Originally Posted by Amirit
Originally Posted by Lady Avyna
Originally Posted by GM4Him
If I play chess, and someone changes the rules so pawns can now move in any direction, and rooks can now move diagonally, and kings can now move any number of squares, am I still playing chess?

That said, if you say to the person you are playing against, "But those are just optional rules. You don't HAVE to play it that way. I am, but you don't have to. It's up to you if you want to challenge yourself that way or not."

Do you think the other player is going to not use the new rules when the entire game is now designed around the new rules?

Comparing chess to dnd is apples and oranges. Chess has a set of rules where you HAVE to play that way or else you can't play the game. In DnD the rules are there as a guide. If not a guide and you HAVE to play 5e the way it is, then homebrew rules would not exist.

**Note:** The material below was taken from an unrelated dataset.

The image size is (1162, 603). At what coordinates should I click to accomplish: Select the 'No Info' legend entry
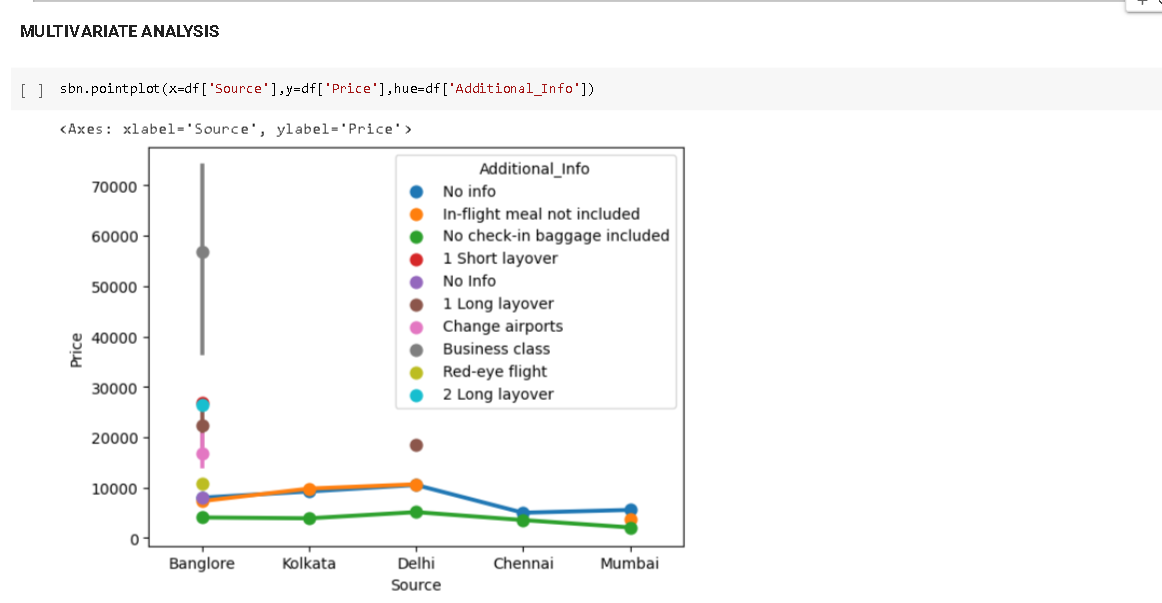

It is not that far-fetched. There are flavours that you can change freely - chess should not be black/white, you can use other colours (this is what Dms change in DnD). It will not change the game. But if you are changing the fundamental rules, you have another game.
There are core mechanics in DnD that no DM will ever change. Rest system and action economy are at the very heart of the system. You change one thing - the whole system falls apart. Food eliminates healing and rest, breaks the rule of Bonus Action, makes some spells useless, changes encounter levels.

With that addition, you literally bring checker's rules into the chess game. Systems are incompatible - it's either DOS or DnD, together they do not work. Once again, Larian did not say "we are using our homebrew variation of DnD", no. What was promised is 5e, and 5e people expect.

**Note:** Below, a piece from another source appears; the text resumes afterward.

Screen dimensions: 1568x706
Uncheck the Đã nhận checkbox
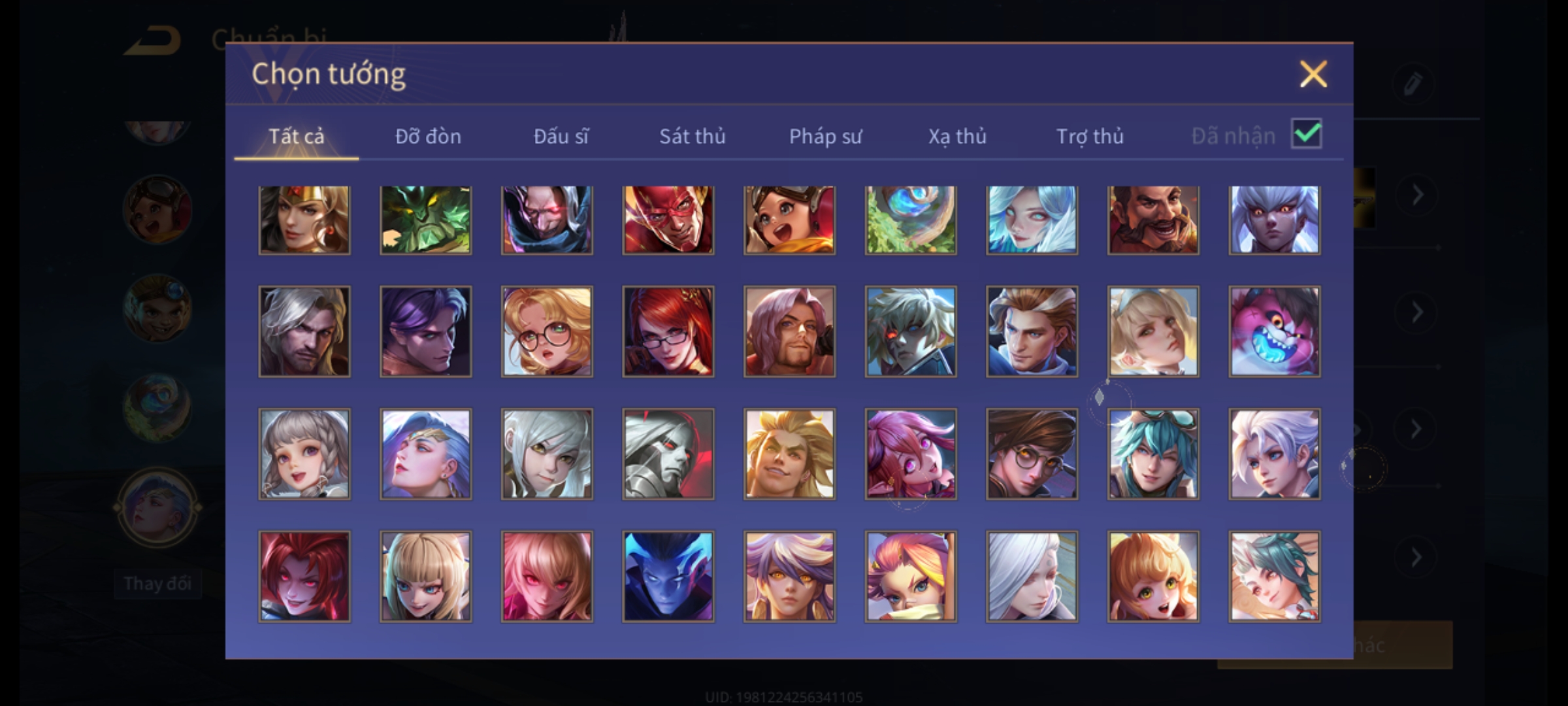1307,134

Since I am seeing some people wanting strict 5e rules and ONLY 5e rules. Let's take a look at the D&D Player Handbook, on page 185 section FOOD AND WATER. It states:

"Characters who don't eat or drink suffer effects of exhaustion. Exhaustion caused by lack of food and water can't be removed until the character eats and drinks the full required amount."

I know I mentioned eating food to replenish health either during or after combat, to which some are like "NOOOOO" but according to D&D we need to consume food and water or our character get's exhausted. Thereby, technically what I said isn't entirely wrong or dumb. It may not be for combat but you still need to consume food and water.